At the same time, it is important to note that the goal is not to have palliative care emerge and establish itself as a model that is separate and distinct from hospice; the shared goal for all of our members is to provide quality end-of-life care to the families in California and Nevada whom we serve.

Q. What other links have developed between your members?

A. Dr. Hallenbeck is a physician at the VA in Palo Alto, and has helped us to develop some very exciting partnerships between hospice programs and the VA. Working on these programs has been extremely interesting and educational. Many veterans have specific needs and issues because of their experience in the Armed Forces, and sometimes at the end of life those needs have not been recognized and therefore have not been met. We look forward to continuing this partnership and increasing the quality of care that we can offer to all veterans.

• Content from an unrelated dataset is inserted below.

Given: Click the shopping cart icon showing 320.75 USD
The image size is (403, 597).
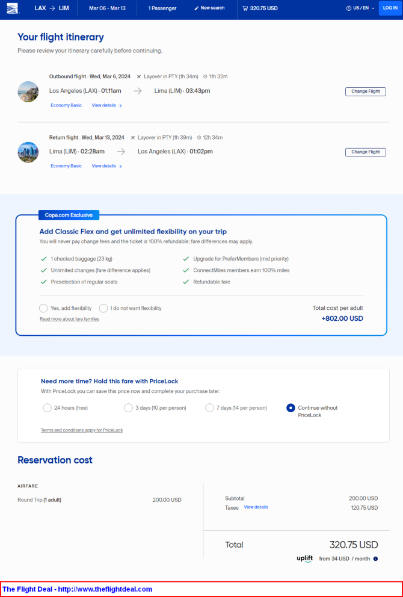Looking at the screenshot, I should point(245,8).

Q. In your role as Executive Director of CHAPCA, you track legislation and provide advocacy and public policy support for your members. What are some of the issues that your members are facing in the next year?

A. Like many states, California is facing a severe nursing shortage. The state legislature has tried to address the issue several times, but so far there has been no substantive change. One possible solution that we are exploring is the use of “med-techs”, which some other states have tried with success. But not everyone is convinced that this is the right direction.

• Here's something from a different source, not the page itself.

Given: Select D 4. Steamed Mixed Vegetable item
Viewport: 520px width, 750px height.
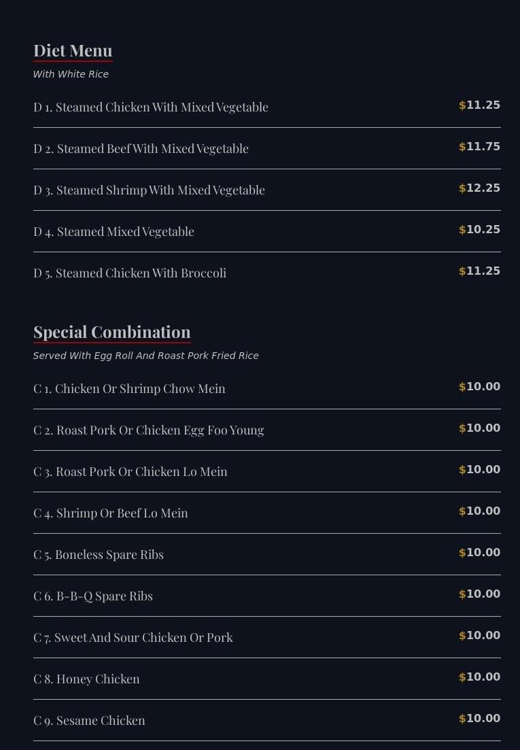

And as is most everyone in the country, we are looking at major issues surrounding health care reform. It’s a very big and complex issue in California, of course; we have a very large population of uninsured people. CHAPCA has participated in conference calls with the Governor to address the concerns; one of the major stumbling blocks is economic, in terms of who will actually pay for the coverage. I think this issue will continue to be an important topic both in our state and nationally.

Q. Are there specific legislative issues that CHAPCA is involved with right now?

A. Currently we have a bill in the California legislature that would allow hospices to own a freestanding hospice inpatient facility under their hospice license or to operate a hospice inpatient unit within another facility under their hospice license. As baby boomers continue to age and that demographic shifts, there simply will not be enough skilled nursing facilities or family caregivers able to provide quality end-of-life care. This bill would allow hospices to either build freestanding inpatient hospices that would be licensed as such, or to contract with a hospital or other facility to provide licensed hospice care. I believe this bill will be successful.

CHAPCA is also working with a coalition of health care providers to develop legislation that would create a medical set of orders to be used at the end of life, based on the POLST forms used so successfully in Oregon. [for more information, go to POLST.org]

Adding these forms would be a great service to patients and families, to help them be clear about what interventions they do and do not want at the end of life, no matter where they are.

CHAPCA is also part of a coalition that successfully passed legislation in 2006 that directed the Department of Health Services to develop and submit a waiver to the Centers for Medicare and Medicaid Services (CMS) to allow hospices to provide pediatric palliative care services to a pilot population of Medi-Cal eligible children. The first draft of the waiver has now been submitted to CMS and we are anticipating their response within the next month. A final draft will be submitted by the end of this year and we hope that we will actually be able to begin providing services in 2008. This is an exciting project because it will allow a population of pediatric patients who currently don’t access hospice services very often to receive concurrent curative and palliative care services. If it proves to be successful in terms of budget neutrality (which is required by a CMS waiver), we would look towards expanding the program in the future to all eligible children in California.